Despite America’s relatively newfound interest in Ambedkar’s work, it will take another decade for him to become a household name.

Suraj Yengde

April 28, 2021

Opinion: Ambedkar’s American Comeback
Dr. B.R. Ambedkar in 1950 (Wikimedia Commons)

Earlier this month and for the second time, Indian American Congressman Ro Khanna (D-CA) introduced a resolution to the U.S. Congress to acknowledge and honor the legacy of Dr. Bhimrao Ramji Ambedkar.

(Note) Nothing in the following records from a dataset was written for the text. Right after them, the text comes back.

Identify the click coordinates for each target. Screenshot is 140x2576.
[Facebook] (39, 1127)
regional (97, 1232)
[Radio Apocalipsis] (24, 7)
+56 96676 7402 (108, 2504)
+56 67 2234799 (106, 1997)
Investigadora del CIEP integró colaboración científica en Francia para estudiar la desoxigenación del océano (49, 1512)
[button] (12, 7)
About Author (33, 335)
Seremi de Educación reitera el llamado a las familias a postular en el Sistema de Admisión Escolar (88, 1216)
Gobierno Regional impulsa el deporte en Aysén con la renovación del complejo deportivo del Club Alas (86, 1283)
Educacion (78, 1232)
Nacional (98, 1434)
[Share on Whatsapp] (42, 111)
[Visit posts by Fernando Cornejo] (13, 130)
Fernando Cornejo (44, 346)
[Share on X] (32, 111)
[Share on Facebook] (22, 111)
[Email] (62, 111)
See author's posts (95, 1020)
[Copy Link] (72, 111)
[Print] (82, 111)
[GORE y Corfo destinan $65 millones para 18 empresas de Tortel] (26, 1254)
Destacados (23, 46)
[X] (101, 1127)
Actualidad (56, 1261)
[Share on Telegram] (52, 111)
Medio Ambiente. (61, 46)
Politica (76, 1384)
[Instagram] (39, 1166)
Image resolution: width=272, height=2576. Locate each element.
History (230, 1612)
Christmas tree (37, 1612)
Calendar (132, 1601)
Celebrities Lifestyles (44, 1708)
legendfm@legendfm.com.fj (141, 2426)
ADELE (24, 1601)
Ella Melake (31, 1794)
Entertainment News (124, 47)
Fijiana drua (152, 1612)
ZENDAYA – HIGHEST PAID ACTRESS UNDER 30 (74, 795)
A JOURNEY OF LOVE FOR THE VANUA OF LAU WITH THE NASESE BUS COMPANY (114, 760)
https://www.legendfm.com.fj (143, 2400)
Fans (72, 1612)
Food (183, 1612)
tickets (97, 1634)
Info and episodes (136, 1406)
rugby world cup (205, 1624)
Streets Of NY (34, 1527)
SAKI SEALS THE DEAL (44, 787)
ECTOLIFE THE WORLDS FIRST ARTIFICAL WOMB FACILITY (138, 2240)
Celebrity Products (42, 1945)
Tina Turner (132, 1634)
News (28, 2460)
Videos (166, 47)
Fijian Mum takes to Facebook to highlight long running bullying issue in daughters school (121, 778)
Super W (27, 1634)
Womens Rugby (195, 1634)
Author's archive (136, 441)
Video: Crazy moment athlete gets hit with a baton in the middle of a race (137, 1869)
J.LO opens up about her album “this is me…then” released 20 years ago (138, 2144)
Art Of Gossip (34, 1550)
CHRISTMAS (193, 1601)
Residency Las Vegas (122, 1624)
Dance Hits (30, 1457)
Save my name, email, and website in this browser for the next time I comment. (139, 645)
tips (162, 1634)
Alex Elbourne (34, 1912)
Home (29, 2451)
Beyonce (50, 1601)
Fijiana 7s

Khanna stated that Ambedkar “stood for an India and America where we respect the dignity of all.” The statement continued, “[Ambedkar was] a towering historical figure, a fearless feminist and caste abolitionist, and whose contributions to the fields of economics, philosophy, religious, jurisprudence, and democracy remain unparalleled, even today.” The resolution sought to recognize Ambedkar’s contributions as the architect of the Indian Constitution, into which he codified gender equality and included Article 17, which “abolishes ‘Untouchability’ in any form.” A video of philosopher Dr. Cornel West, who called Ambedkar the “great and inimitable,” accompanied the announcement of the resolution. 

As this resolution suggests, Ambedkar is increasingly becoming a more recognizable name in America as a key leader and political theorist in India’s freedom movement, a position that Gandhi and Jawaharlal Nehru previously dominated. Many scholars and researchers such as Cornel West, Isabel Wilkerson, Kevin Brown, Christophe Jaffrelot, David Mosse, interested in world politics and democracy, have taken to Ambedkar’s thought and philosophy. 

Though America, in particular, has known about caste and “shudras, pariahs” since the 19th century, this growing love of Ambedkar is an achievement of on-the-ground social movements that translated Ambedkar’s theories for the public, and fostered a global appetite for anti-caste culture and discourse. Ambedkar is perhaps the only Indian scholar who was promoted by non-academics in academic spaces. 

By offering simultaneous critiques to nationalists and as well as leftist scholars who were arbiters of India’s socio-political situation, Ambedkar’s followers brought him into the mainstream. Much of the South Asian-centric language and knowledge uplifted narratives on India through either a liberal, do-no-harm Gandhian lens, or the extreme polarity of leftist, caste-neutral, working-class thought. Ambedkar doesn’t fit into these contested ideologies. He is walking in the path of the Buddha —the middle path. However, Ambedkar is insistent on firm socio-economic and political justice and redistribution of resources. Given the breadth of his scholarship, it becomes difficult to put Ambedkar in one frame or align him with any single ideology.

While some western scholars and researchers interested in postcolonial India have examined and engaged with the history and contemporary study of the world of Dalits, this research wasn’t part of popular discourse. Late 19th and early 20th-century American academia saw the rise in caste scholarship via the study of Hinduism. And while this study did not ascend to the scope and depth of Ambedkar’s work on caste in India, as Dalit scholars and intellectuals have taken their work to international forums, the Dalit issue has become a more global one. 

The Dalit Indian diaspora (the true size of which is unknown) has also been a champion of Ambedkar. This group, across class lines, was fiery and unapologetic. These activists include the likes of Dr. Shobha Singh, Dr. Laxmi Berwa, Yogesh Varhade, Raju Kamble via their respective organizations — VISION, Ambedkar International Mission, Ambedkar Center for Justice & Peace, Dr. Ambedkar International Center, Ambedkar King Study Circle, among others. By distributing Ambedkar’s literature on topics ranging from caste, class, democracy, and religion, they kept insisting on Ambedkar’s necessity in public forums, academic conferences, and various gatherings on Indian holidays the diaspora celebrates. Supported by organizations in India, especially the All India Backward and Minority Communities Employees Federation (BAMCEF) and the Bahujan Samaj Party (BSP), along with a host of other Buddhist organizations, the Dalits in the diaspora made Ambedkar inevitable.